SCR13, sponsored by Sen. Aaron Osmond, R-South Jordan, asks the elected school board to reconsider the standards in the context of states' rights concerns raised during the legislative session.

"We believe strongly in maintaining our sovereignty," said Osmond, explaining that the state fears its future influence will be diluted by the federal government, yet the state will be tied to standards without federal dollars to support the programs.

Yet others said the standards were developed in a cooperative effort among the states.

"Utah joined with no strings attached," said Sen. Ben McAdams, D-Salt Lake. "That is federalism at its best."

But Sen. Howard Stephenson, R-Draper, said there is a growing movement in the education community — the State Board of Education and superintendent — to reassert the state's sovereignty over educational matters.

Stephenson said there is "not one word in our constitution giving the federal government any control over public education.”

But McAdams argued that the standards were developed by the states with the intent of helping students compete in a global marketplace.

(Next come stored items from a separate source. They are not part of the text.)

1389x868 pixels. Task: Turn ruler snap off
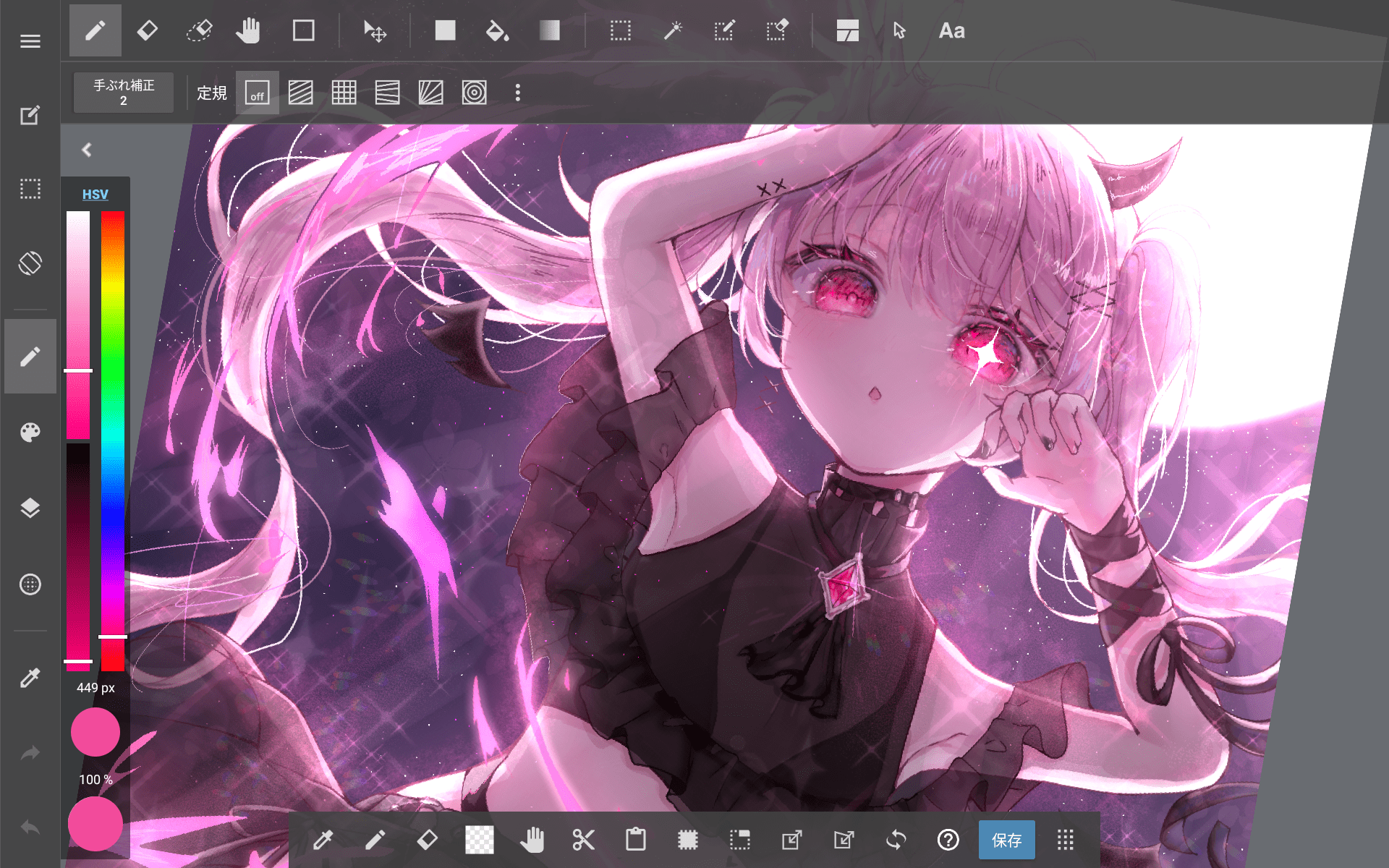(x=257, y=93)
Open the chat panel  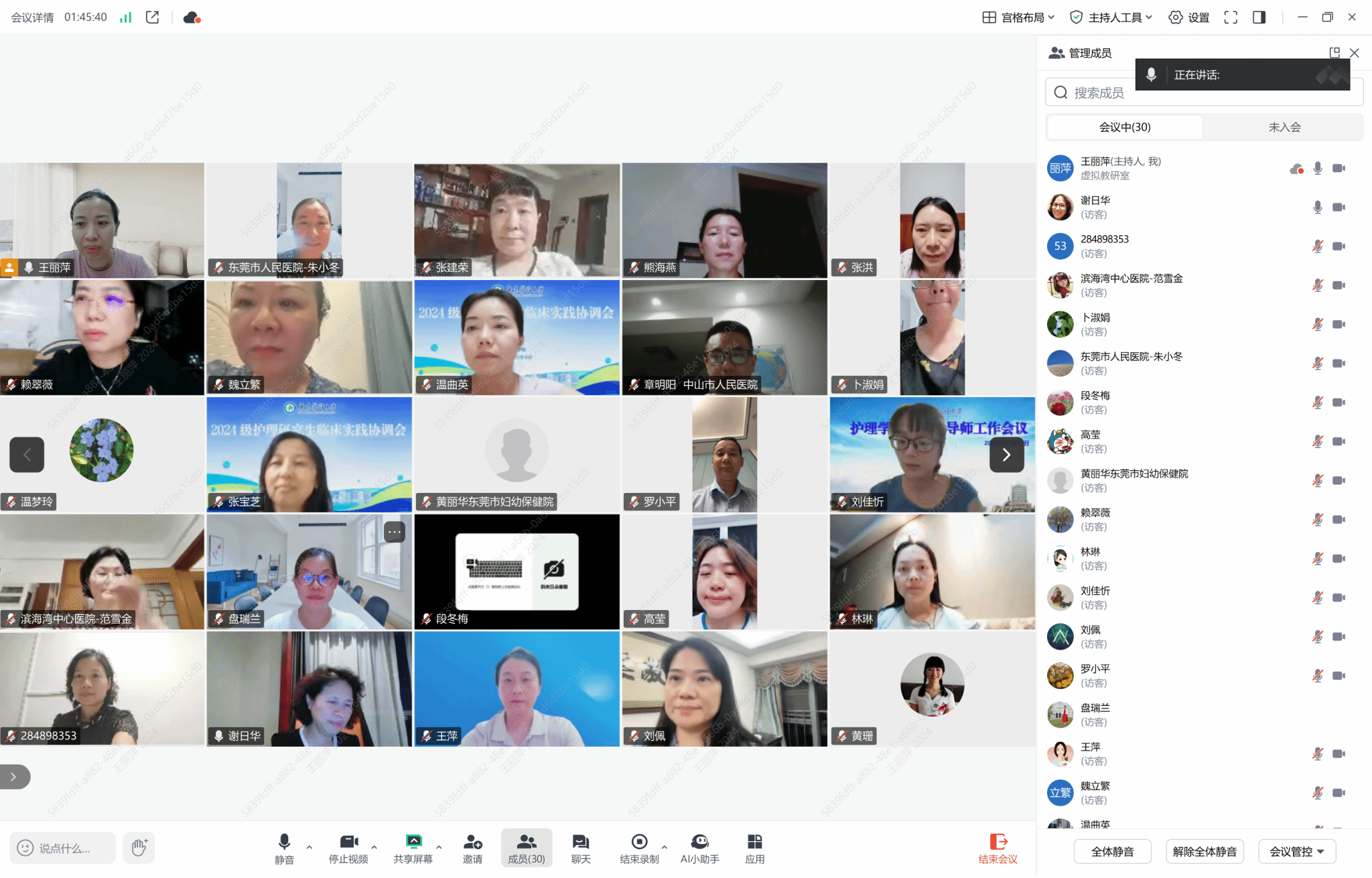(x=580, y=842)
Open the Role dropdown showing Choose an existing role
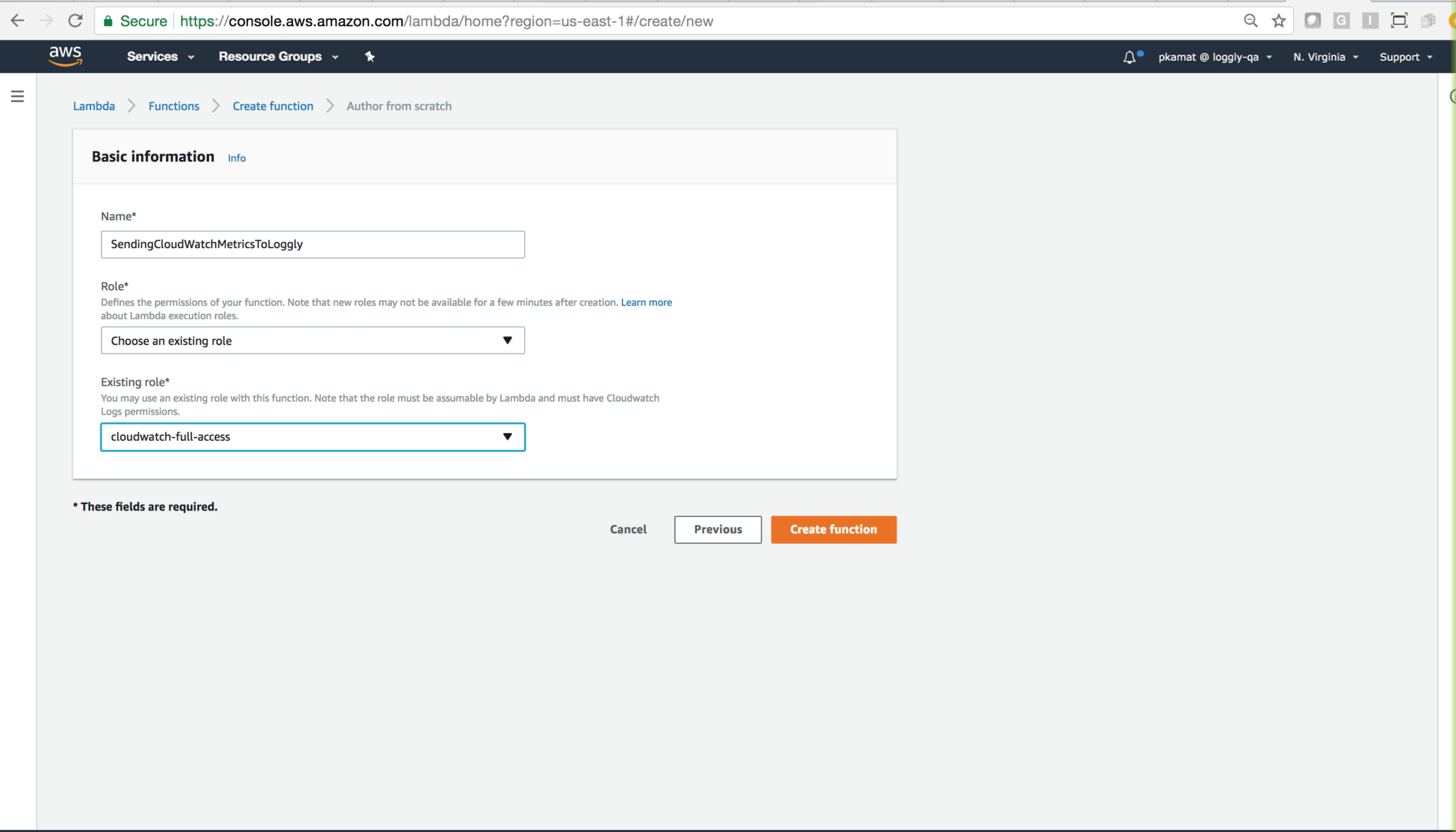This screenshot has height=832, width=1456. 312,341
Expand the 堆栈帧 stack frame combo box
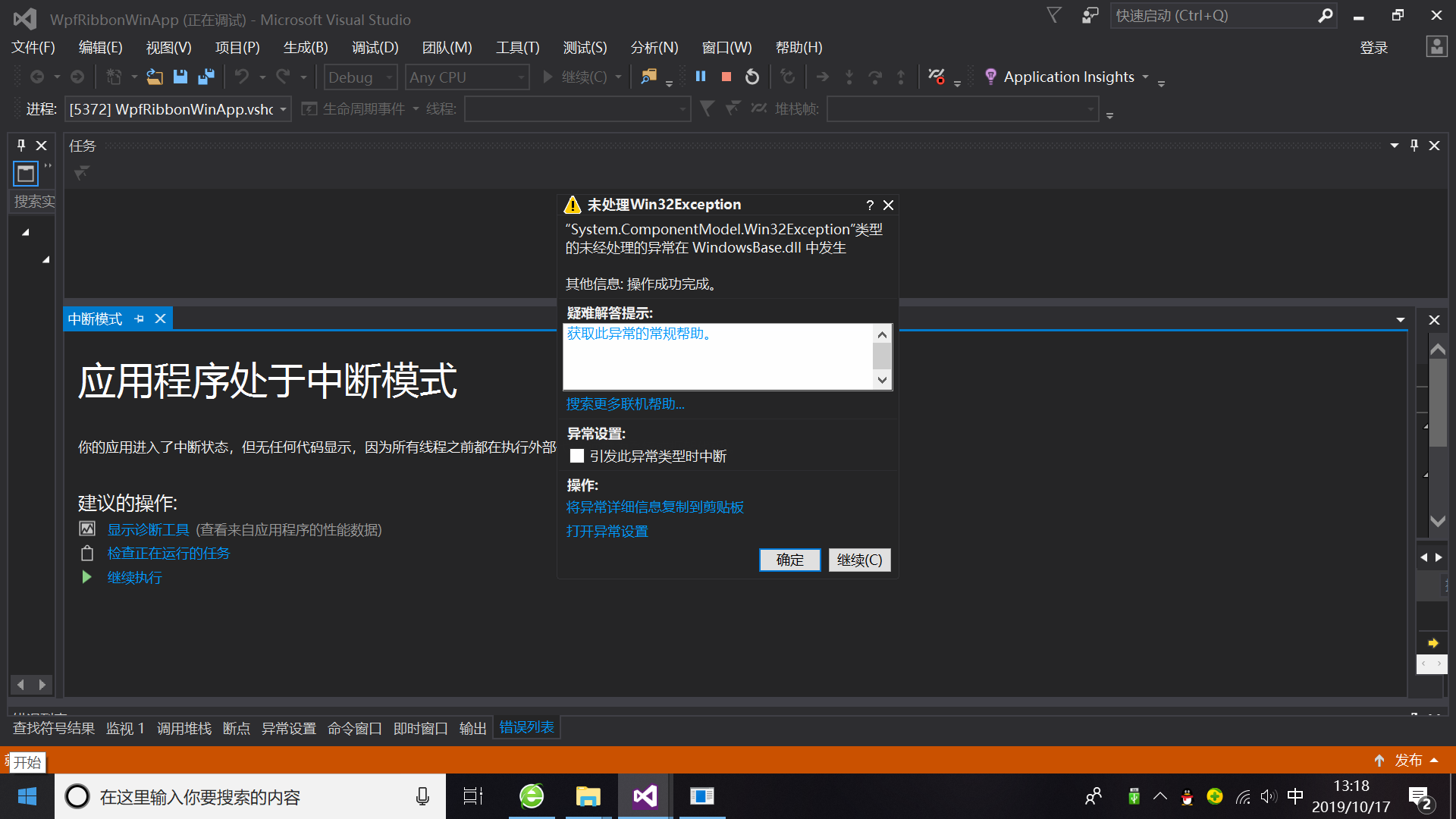This screenshot has width=1456, height=819. point(1090,109)
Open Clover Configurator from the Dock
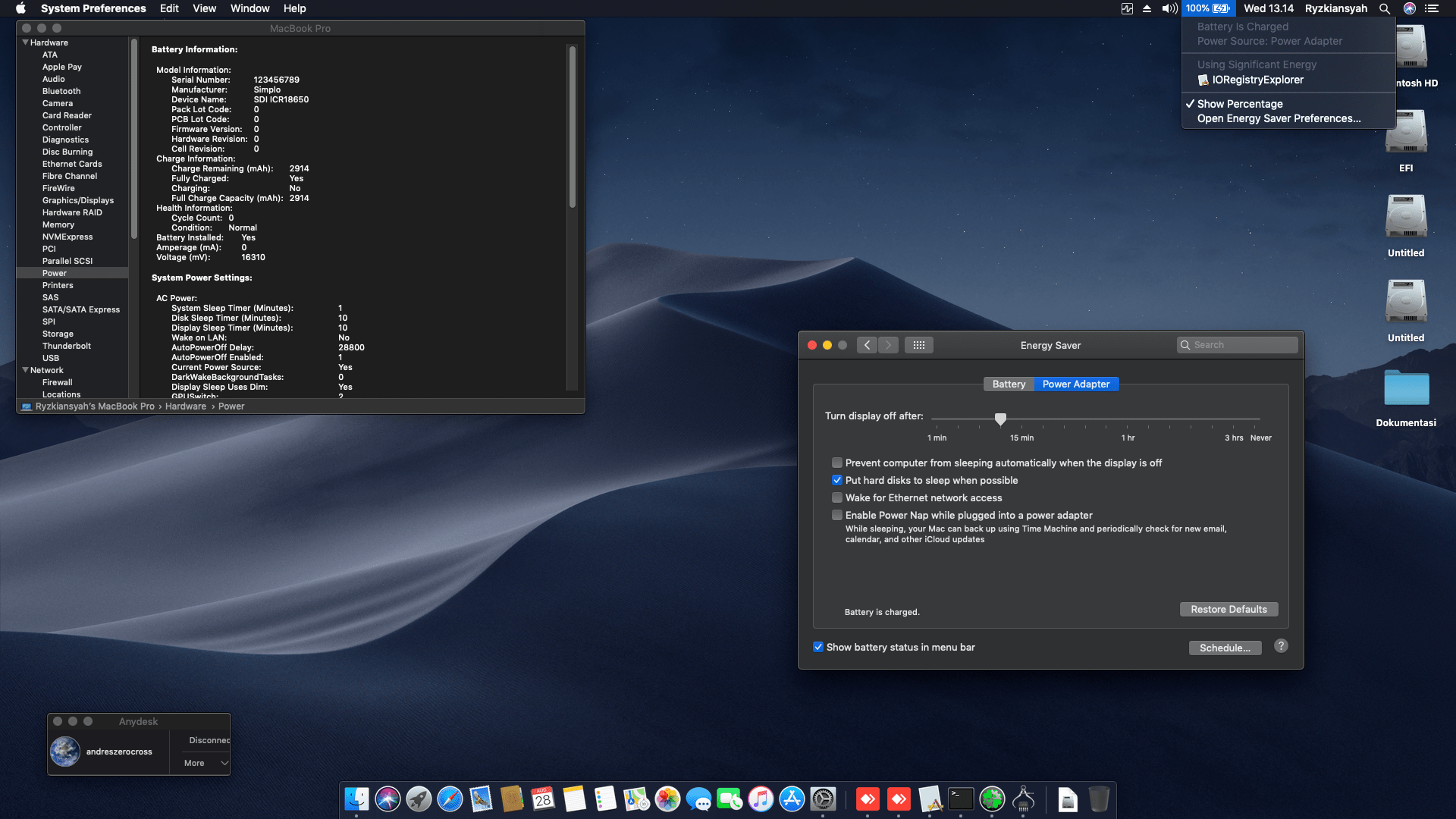This screenshot has height=819, width=1456. click(x=992, y=800)
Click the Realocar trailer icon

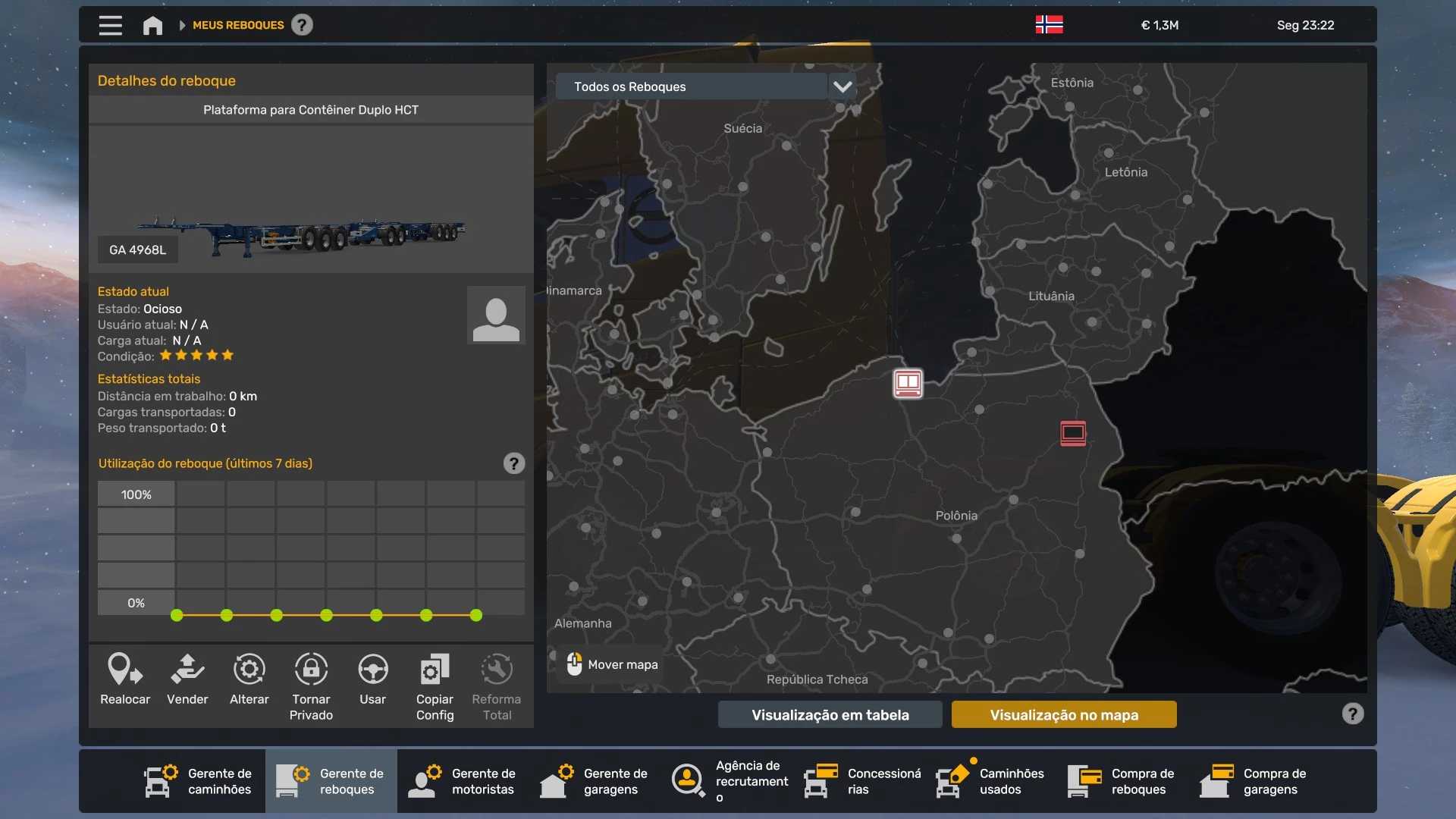(x=125, y=670)
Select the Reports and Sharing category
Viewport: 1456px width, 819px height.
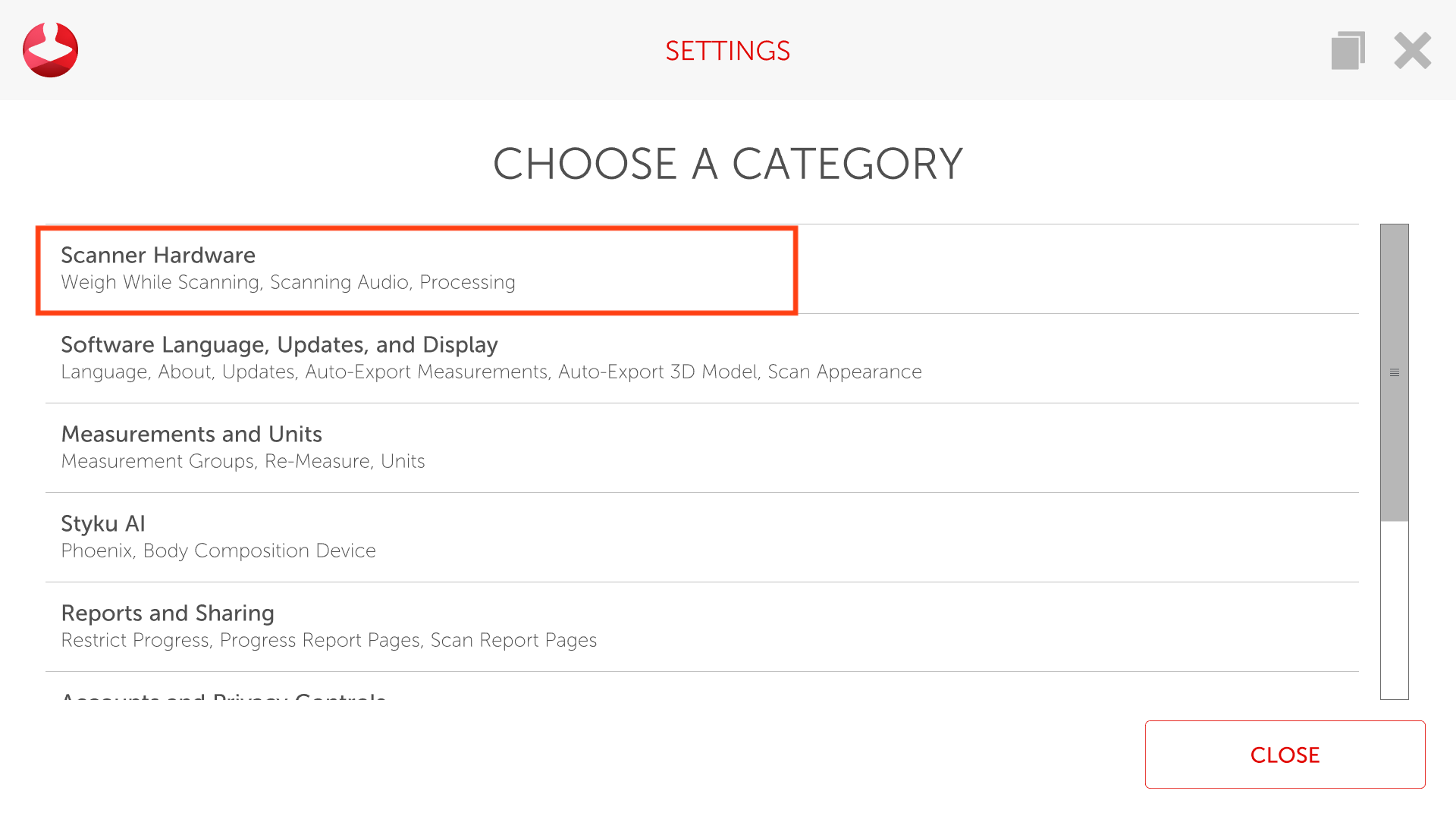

"I think it sends the wrong message at the wrong time to pass this resolution," he said.

In a similar action, the House voted 50-23 in favor of SB287, which establishes on record that the state reserves the right to withdraw from the common core standards. House sponsoring Rep. Keith Grover, R-Provo, emphasized that the bill does not remove Utah from participating in common core, but merely puts language in place in the event that future changes to the common core standards do not agree with Utah education priorities.

Rep. Ken Sumsion, R-American Fork, spoke in support of the bill, saying that while he had no problem with the common core standards in their current form, he was leery of the program slowly shifting to a far-reaching federal program by the U.S. Department of Education.

"I can guarantee in three or four years, we're going to be in the same bus as No Child Left Behind," he said.

Rep. Lavar Christensen, R-Draper, gave similar comments, saying he wanted Utah on record as saying "no" on principle to being attached to the common core standards and speculating that in the future the state could become "part of a caravan of people being led off a well-intentioned cliff."

Many representatives, however, spoke against the bill, saying that the common core standards is the result of a consortium of states and already allows for Utah to withdraw should the need arise. Rep. Jack Draxler, R-North Logan, spoke of the hypocritical nature of the Legislature and community for consistently speaking of the need for education reform and then crying conspiracy when substantive reform arrives.